_Description of the task_.
The answer must be every line of the records below that contains the word "agent", copied out.

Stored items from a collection
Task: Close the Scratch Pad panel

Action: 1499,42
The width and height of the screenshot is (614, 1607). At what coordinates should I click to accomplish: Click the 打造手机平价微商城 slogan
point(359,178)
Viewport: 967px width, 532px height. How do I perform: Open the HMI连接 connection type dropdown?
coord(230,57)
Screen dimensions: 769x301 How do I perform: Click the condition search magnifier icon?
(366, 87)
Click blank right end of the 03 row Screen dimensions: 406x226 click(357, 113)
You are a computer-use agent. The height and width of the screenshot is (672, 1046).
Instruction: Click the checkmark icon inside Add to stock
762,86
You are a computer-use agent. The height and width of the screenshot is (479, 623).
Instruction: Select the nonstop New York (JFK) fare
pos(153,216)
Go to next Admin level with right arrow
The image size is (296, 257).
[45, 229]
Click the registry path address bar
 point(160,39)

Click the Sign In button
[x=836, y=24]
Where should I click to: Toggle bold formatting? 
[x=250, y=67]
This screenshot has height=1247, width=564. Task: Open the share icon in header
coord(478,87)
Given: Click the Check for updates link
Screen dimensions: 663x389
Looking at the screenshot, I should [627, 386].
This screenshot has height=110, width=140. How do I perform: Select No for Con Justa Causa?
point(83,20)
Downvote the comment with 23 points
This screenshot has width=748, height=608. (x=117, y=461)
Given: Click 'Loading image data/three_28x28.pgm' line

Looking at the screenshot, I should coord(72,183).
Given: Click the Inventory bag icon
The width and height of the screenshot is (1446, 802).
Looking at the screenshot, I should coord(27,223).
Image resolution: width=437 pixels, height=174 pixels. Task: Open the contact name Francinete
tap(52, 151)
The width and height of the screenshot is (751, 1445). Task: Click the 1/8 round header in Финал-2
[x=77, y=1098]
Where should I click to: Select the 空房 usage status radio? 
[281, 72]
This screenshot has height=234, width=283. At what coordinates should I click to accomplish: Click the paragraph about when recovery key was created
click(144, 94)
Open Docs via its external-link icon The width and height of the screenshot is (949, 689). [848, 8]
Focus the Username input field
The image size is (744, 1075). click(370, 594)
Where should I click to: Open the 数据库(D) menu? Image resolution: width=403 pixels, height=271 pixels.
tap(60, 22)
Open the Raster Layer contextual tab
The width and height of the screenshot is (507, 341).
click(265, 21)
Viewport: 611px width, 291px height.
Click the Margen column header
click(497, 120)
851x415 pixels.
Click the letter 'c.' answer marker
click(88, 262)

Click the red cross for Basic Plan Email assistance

_Expected answer_.
You are a computer-use agent. The height and width of the screenshot is (672, 1046).
You are a computer-use agent. The height and width of the screenshot is (479, 623).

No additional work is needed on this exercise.